What happened

Shares of Chart Industries (NASDAQ:GTLS) climbed 22.3% in December, according to data from S&P Global Market Intelligence, on the heels of an encouraging analyst note.

More specifically, Chart Industries' rise last month began in earnest on Dec. 5, when Stifel analyst Benjamin Nolan initiated coverage on the liquefied natural gas (LNG) and industrial gas systems specialist, assigning a buy rating and an $83-per-share price target.

LED display with Propane, Oil, and Gas prices with red and green arrows indicating direction.

IMAGE SOURCE: GETTY IMAGES.

So what

To justify his bullishness, Nolan called Chart his "favorite" play in the LNG space, arguing it should benefit given its exposure across the LNG supply chain. He also reminded investors of Chart's expectation for global LNG demand to increase a steady 5% annually for the next decade, while the industrial gas side should benefit from a "solid and more gradually growing base."

Now what

Of course, it wasn't terribly surprising to see Chart Industries bounce last month from its 52-week low on Nolan's vote of confidence. But keep in mind the stock closed yesterday at just over $68 per share, marking a nearly 18% discount from his target.

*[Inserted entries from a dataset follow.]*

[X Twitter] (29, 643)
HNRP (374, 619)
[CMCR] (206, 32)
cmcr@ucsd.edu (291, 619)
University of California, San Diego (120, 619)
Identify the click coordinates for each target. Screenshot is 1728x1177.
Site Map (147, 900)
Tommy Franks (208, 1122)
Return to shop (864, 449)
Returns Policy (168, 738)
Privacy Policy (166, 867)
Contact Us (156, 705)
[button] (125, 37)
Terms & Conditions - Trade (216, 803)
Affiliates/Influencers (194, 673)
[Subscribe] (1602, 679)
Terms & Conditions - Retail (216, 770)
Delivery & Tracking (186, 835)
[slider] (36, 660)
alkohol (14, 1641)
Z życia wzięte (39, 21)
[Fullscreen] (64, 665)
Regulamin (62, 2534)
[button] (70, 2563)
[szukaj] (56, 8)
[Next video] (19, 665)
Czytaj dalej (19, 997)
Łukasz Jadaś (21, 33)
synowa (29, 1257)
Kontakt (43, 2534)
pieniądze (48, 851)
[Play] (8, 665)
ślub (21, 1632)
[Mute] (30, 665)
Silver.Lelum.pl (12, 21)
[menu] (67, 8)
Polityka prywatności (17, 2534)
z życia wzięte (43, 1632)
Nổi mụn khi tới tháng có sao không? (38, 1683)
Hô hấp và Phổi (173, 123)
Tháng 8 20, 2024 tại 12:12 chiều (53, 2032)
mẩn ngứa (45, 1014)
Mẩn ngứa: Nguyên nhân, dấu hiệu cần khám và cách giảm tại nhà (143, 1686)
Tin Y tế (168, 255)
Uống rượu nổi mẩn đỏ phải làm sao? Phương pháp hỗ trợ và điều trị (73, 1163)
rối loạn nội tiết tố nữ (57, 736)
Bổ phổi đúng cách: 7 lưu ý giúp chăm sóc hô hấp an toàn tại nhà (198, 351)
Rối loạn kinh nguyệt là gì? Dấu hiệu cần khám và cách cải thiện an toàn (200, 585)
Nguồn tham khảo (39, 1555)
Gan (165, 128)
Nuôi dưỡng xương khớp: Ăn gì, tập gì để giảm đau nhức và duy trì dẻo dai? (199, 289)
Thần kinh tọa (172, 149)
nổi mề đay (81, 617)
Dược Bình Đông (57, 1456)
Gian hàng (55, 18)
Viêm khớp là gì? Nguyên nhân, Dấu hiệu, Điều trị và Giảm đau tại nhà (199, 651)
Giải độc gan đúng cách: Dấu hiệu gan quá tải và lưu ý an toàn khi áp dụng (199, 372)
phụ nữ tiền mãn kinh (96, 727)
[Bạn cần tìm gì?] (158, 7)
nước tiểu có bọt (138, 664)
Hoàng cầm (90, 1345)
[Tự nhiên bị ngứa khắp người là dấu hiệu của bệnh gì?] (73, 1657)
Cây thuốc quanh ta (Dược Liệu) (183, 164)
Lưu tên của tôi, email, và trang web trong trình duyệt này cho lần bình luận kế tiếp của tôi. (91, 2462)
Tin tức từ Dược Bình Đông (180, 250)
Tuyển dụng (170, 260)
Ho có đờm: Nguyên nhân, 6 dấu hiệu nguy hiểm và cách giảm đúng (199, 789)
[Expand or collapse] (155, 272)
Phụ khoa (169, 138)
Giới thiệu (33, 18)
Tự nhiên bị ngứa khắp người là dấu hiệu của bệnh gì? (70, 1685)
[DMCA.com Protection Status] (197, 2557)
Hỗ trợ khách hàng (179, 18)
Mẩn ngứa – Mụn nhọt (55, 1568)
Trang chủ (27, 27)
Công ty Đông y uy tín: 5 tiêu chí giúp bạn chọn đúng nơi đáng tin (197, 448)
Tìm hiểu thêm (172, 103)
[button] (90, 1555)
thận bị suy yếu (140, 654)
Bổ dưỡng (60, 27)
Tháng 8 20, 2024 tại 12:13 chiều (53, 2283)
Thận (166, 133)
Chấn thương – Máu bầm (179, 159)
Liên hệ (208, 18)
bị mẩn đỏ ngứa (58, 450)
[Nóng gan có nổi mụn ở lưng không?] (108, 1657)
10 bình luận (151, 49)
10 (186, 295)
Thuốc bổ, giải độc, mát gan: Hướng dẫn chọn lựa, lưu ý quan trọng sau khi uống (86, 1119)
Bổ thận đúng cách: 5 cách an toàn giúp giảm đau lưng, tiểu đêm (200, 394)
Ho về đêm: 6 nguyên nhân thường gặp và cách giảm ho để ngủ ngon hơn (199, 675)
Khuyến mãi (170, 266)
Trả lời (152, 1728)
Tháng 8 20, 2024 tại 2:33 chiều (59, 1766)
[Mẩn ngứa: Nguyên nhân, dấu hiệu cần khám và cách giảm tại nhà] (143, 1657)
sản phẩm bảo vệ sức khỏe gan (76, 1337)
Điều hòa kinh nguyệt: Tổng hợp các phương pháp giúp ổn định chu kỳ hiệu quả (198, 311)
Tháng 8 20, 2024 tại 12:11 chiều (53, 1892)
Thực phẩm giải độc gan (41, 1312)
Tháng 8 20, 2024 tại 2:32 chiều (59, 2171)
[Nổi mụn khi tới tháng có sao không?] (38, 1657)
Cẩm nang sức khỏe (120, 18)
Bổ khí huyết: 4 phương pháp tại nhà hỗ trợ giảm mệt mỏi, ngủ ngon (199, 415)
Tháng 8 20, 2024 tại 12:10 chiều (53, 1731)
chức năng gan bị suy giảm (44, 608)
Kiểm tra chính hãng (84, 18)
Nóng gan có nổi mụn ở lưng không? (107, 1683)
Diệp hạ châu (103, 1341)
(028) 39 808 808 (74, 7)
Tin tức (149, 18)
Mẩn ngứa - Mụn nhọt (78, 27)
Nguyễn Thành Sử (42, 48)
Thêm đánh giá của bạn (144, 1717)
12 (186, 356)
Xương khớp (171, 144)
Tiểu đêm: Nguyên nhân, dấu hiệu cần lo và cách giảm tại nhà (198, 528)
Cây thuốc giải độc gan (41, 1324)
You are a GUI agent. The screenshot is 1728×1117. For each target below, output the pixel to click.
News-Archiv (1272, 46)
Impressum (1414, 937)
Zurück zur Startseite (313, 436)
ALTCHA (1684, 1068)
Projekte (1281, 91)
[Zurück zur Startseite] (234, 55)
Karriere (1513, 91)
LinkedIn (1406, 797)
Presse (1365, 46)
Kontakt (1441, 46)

And he's certainly not the only analyst to argue this energy stock is undervalued -- fellow Fool Jason Hall suggested as much in late October, and BTIG analyst Greg Lewis weighed in only yesterday with his own buy rating and $100 price target.

With this chorus of optimism surrounding Chart Industries today -- and assuming no massive macroeconomic disruptions to the LNG industry -- I won't be the least bit surprised to see shares continue to rally in the coming quarters.